▼▼▼
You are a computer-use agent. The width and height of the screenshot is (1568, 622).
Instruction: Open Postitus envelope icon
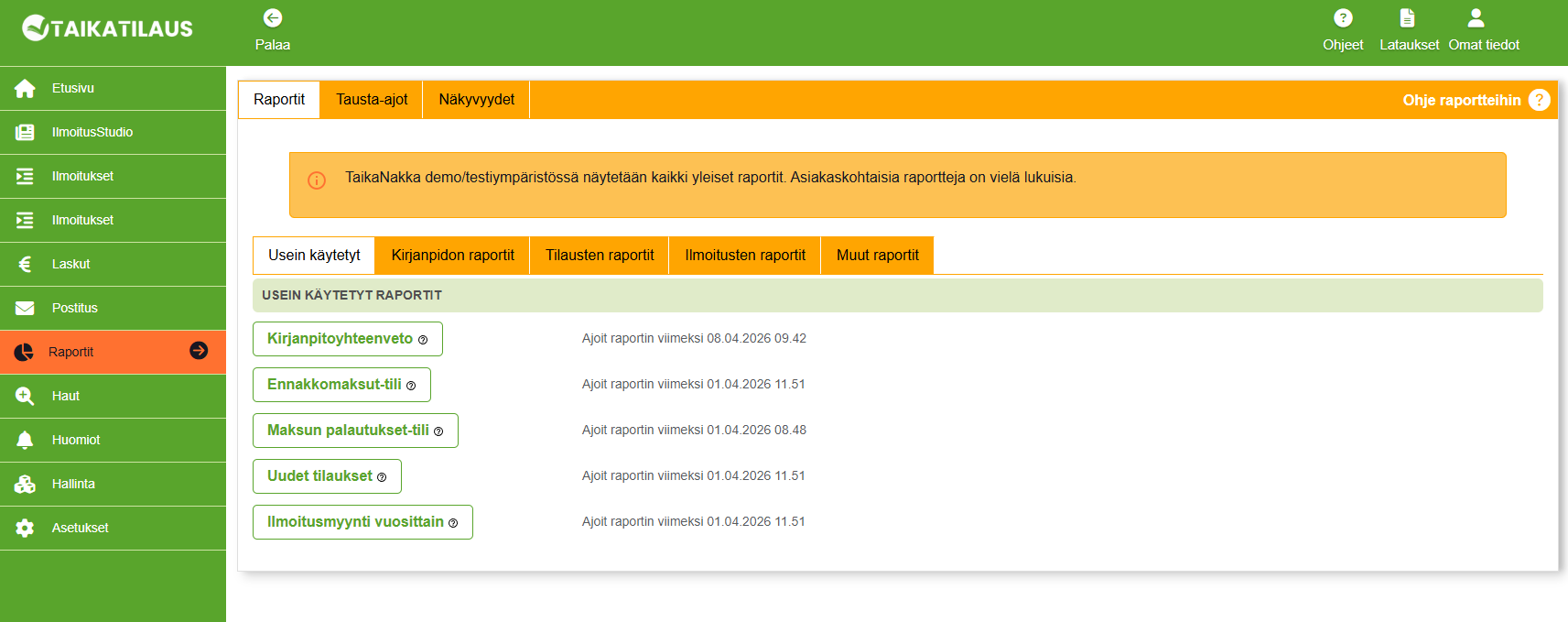tap(25, 309)
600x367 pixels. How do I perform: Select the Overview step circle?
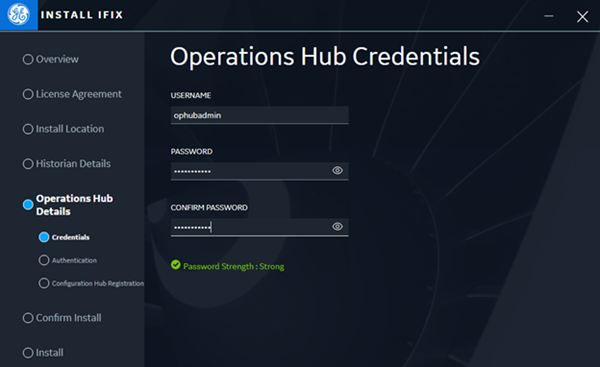(x=28, y=59)
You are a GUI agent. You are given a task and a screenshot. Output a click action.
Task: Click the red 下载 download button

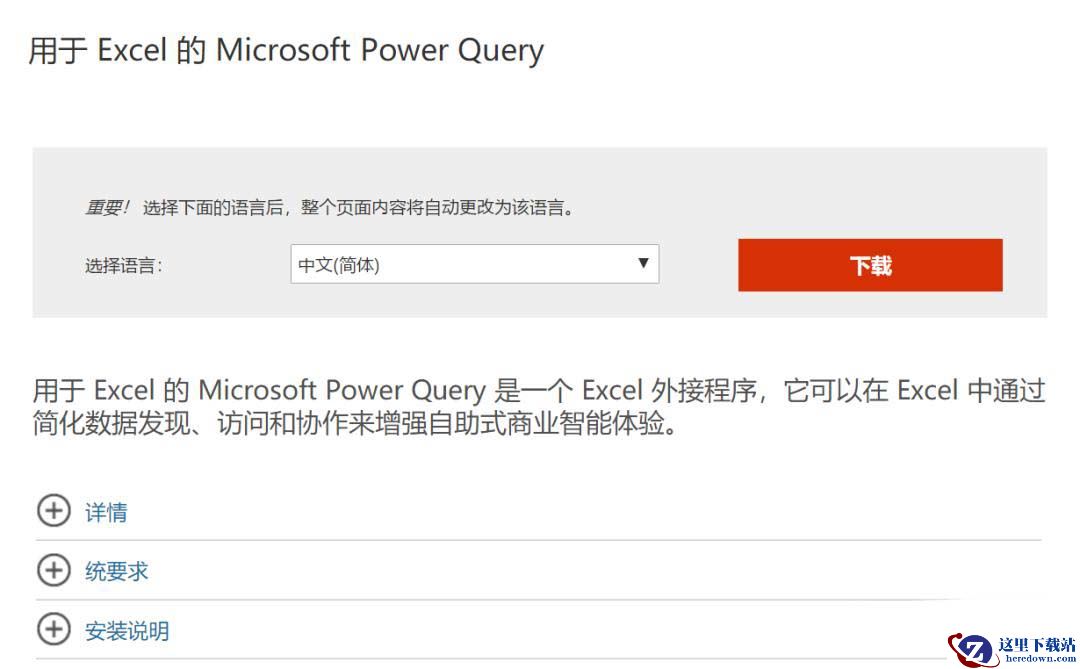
▲▲▲
- Assignment
Find how many lines contain "screenshot" in the data. Write that number and nothing else.

- Result below
2